The widespread social distancing measures have led to improved air quality—but what happens when they are lifted?
The social distancing measures implemented around the world to slow the spread of coronavirus have led to positive outcomes for some countries’ air quality—but many worry what will happen once more businesses start to open back up.
The stringent measures in China led to a drastic drop in CO2 emissions between early February and mid-March, according to climate website CarbonBrief. Another brief in early April said that 2020’s global emissions could fall 5% from last year’s levels. But climate scientists have warned that the emissions drop is temporary, and that lawmakers and consumers would have to make concerted efforts to truly make a difference.

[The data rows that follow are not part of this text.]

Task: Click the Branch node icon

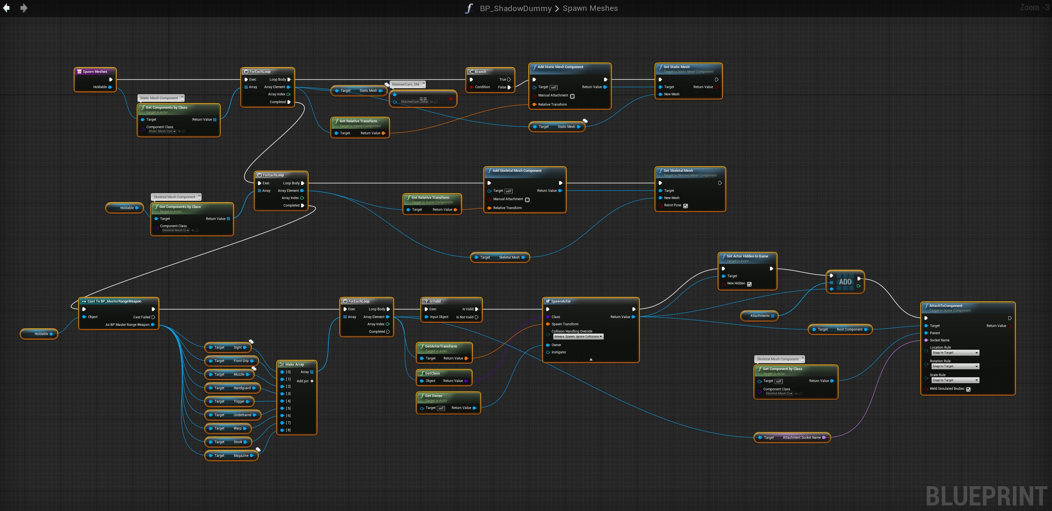Action: coord(471,71)
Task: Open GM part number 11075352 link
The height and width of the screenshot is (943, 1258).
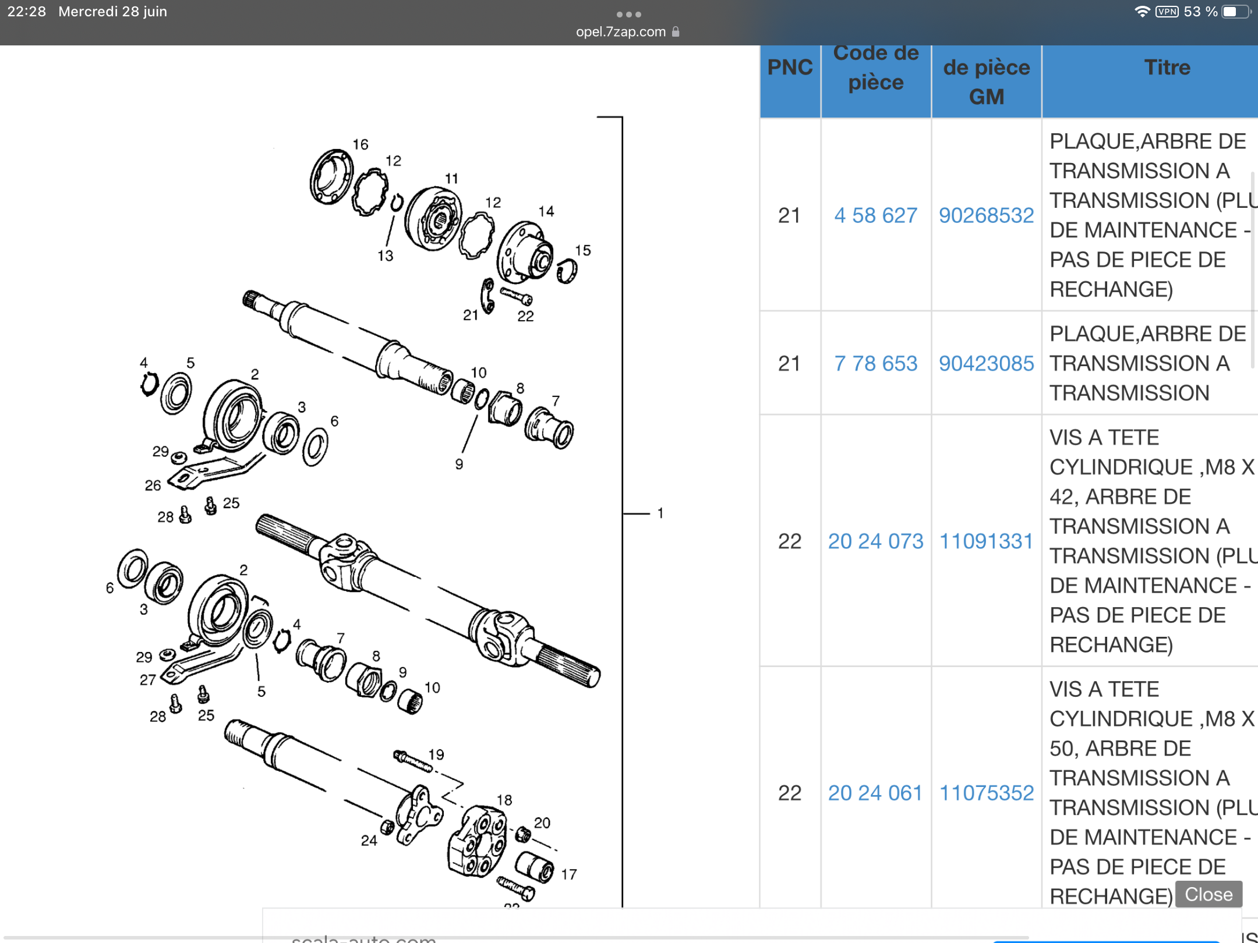Action: pyautogui.click(x=986, y=792)
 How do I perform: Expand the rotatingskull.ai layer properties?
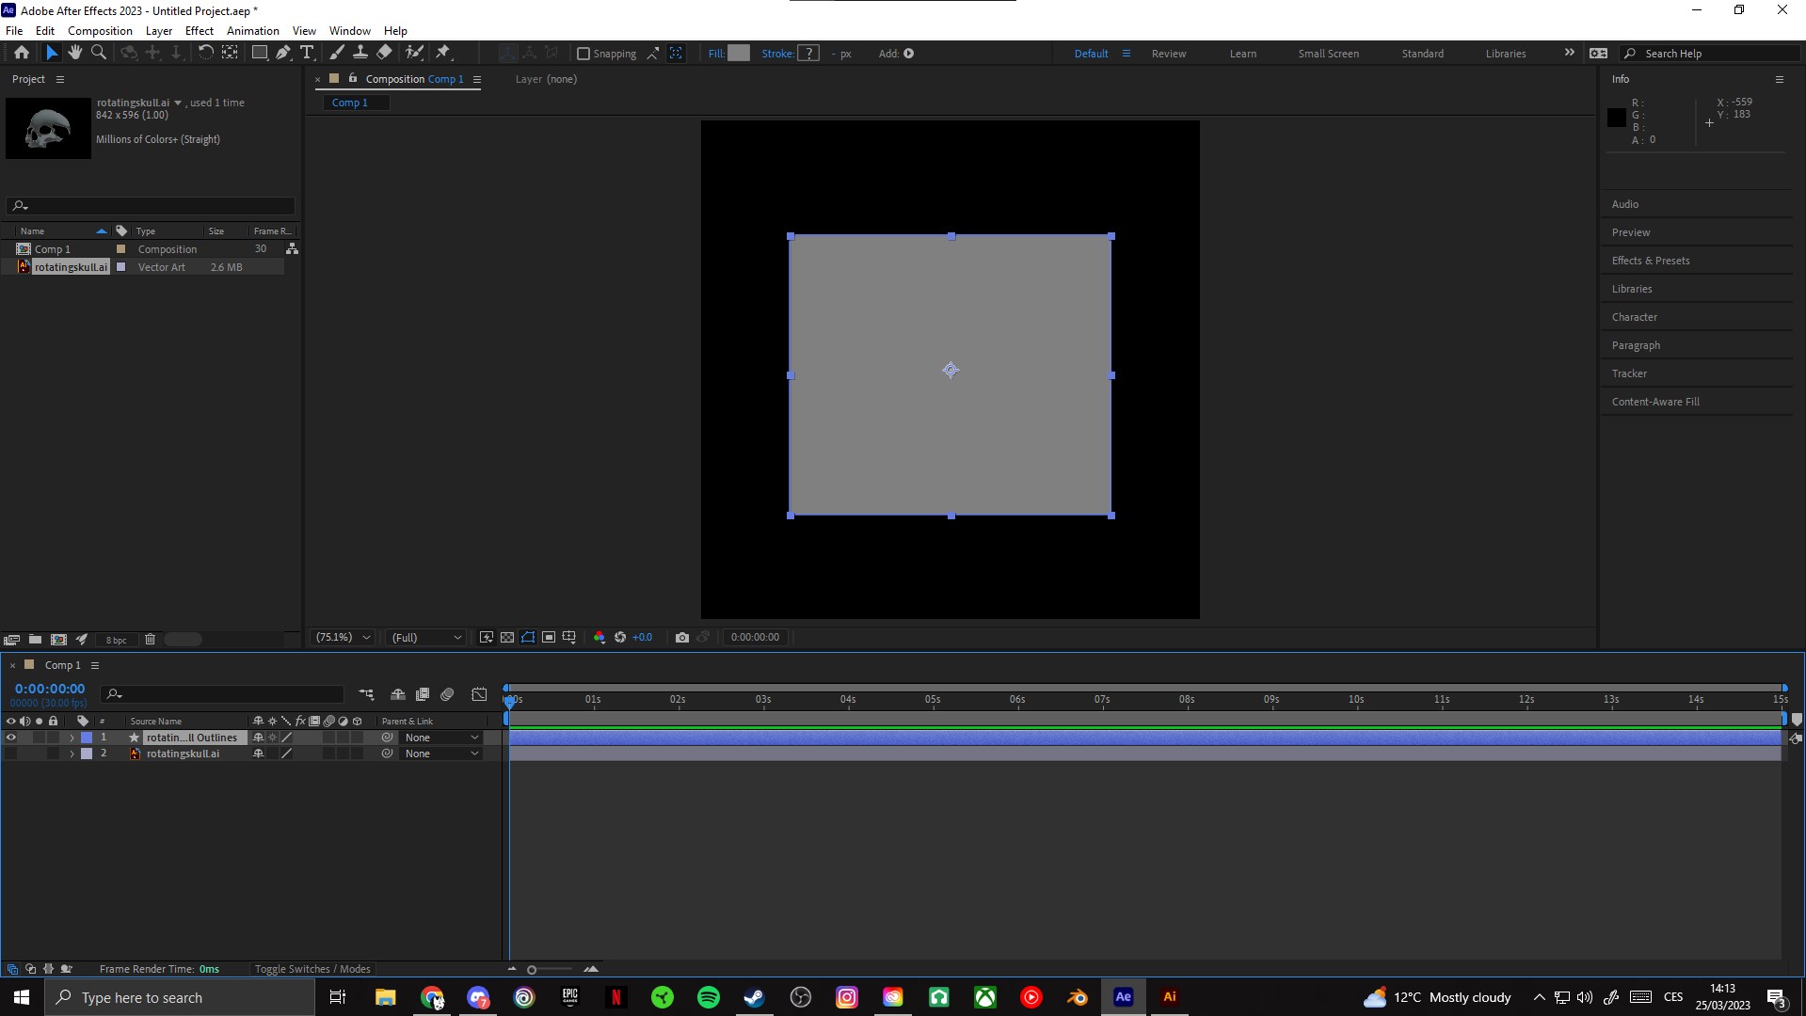click(72, 754)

“In terms of direct, physical impacts, yes we’re seeing a slowdown in some emissions,” University of Wisconsin-Madison climate scientist Andrea Dutton told National Geographic. “But of course, what really matters is cumulative emissions. If it’s short lived, it’s not really touching the tip of the iceberg.”

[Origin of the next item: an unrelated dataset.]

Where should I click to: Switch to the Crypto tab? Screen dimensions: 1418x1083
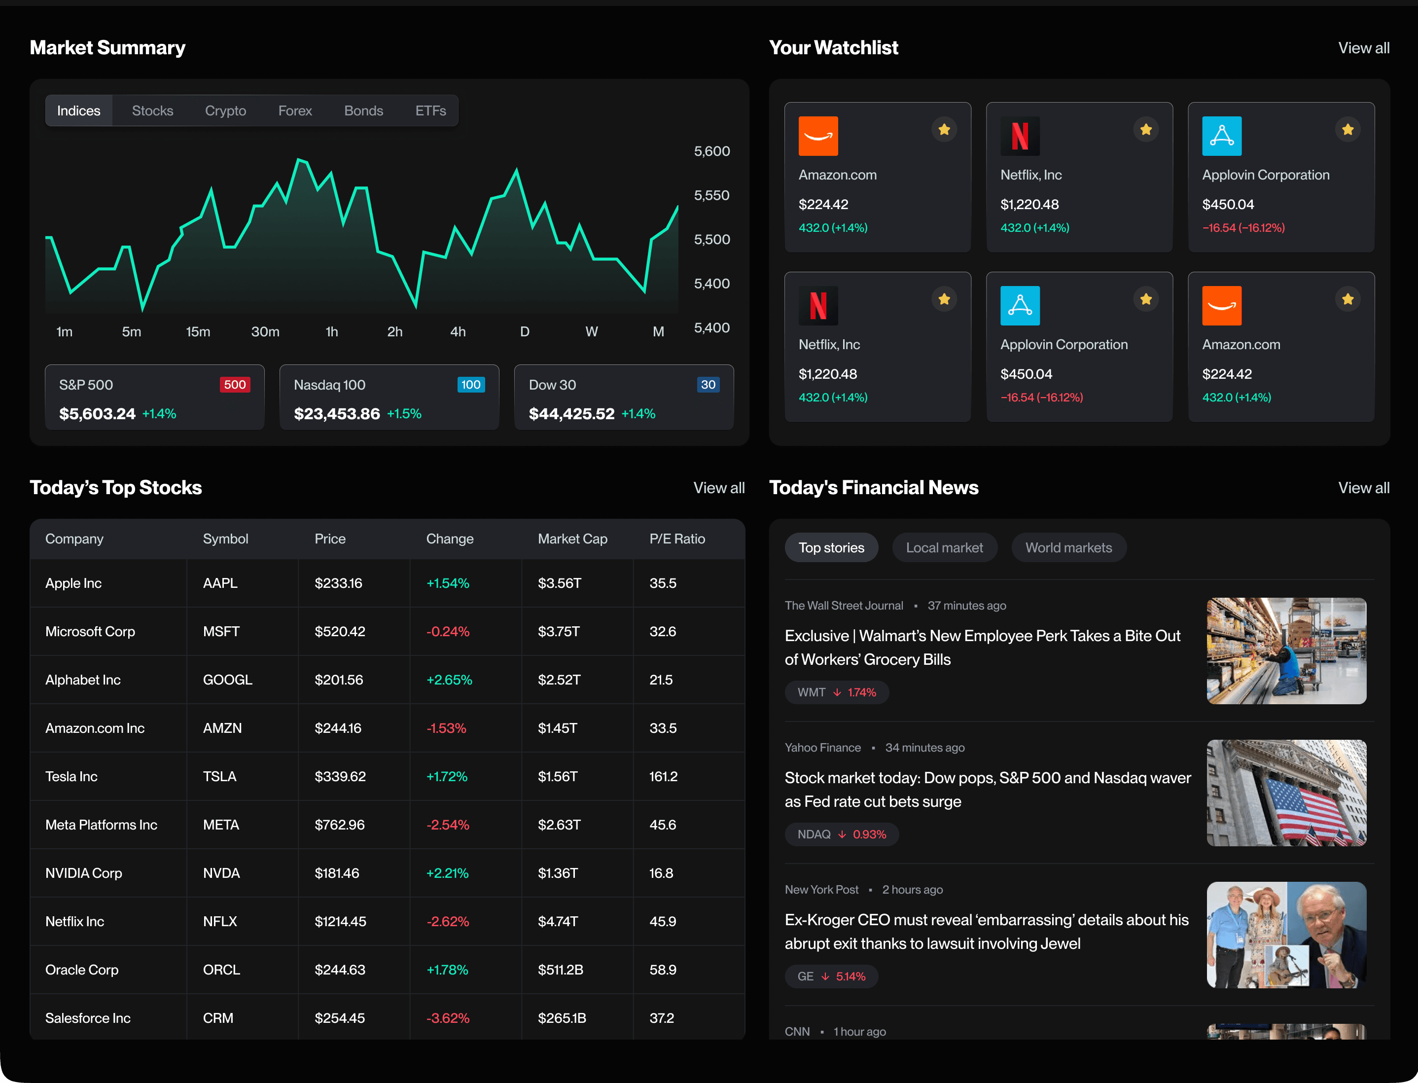[x=225, y=110]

Response to the virus has also led to the diminishing of several environmental regulations in the U.S. At the end of March, the Environmental Protection Agency announced that the Trump administration relaxed enforcement of health and environmental regulations to help several polluting industries deal with the pandemic—a move the president of the Natural Resources Defense Council called a “license to pollute.”

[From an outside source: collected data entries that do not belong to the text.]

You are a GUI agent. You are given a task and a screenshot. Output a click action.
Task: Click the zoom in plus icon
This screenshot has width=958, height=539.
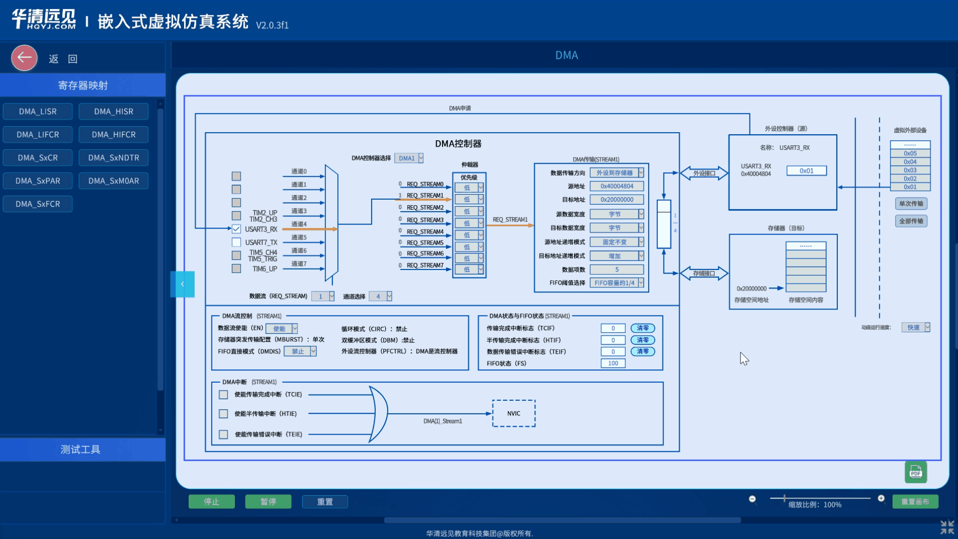(881, 499)
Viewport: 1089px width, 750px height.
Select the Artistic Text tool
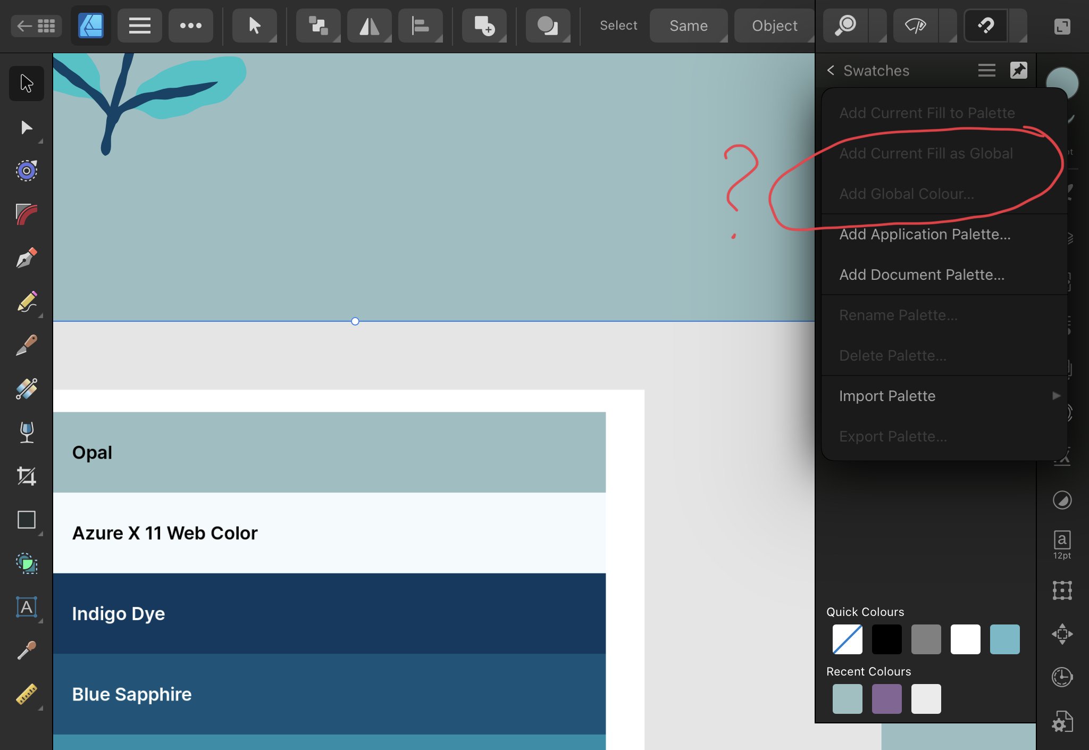coord(26,607)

Still, some individual cities have passed measures that led to reduced daily emissions and more space for people to keep safe distances from each other. Boston, Minneapolis, and Oakland have closed sections of the cities to through traffic. The social distancing measures in New York City other major metropolitan areas in the northeast and the resulting reduced traffic levels, have significantly lowered pollution levels.
Some European Union leaders are arguing that countries must maintain focus on the environment, as they recover from the virus. The European Commission has said its Green Deal must be at the heart of an "intelligent recovery."
Some activists and journalists are also recognizing the unprecedented nature of the world’s response to the virus as a reason to spotlight environmental efforts.
“The Uninhabitable Earth,” author David Wallace-Wells argued in a piece for New York Magazine that the virus is a preview of what the world will endure as climate change worsens. Climate activist Bill McKibben also argues that passing meaningful environmental legislation may be “one of the best chances to make some positive use of the coronavirus pandemic.”
Though most people will have to celebrate the 50th anniversary of Earth Day without actually enjoying the great outdoors, museums, and organizations are scheduling special virtual resources for people to celebrate nature while staying inside.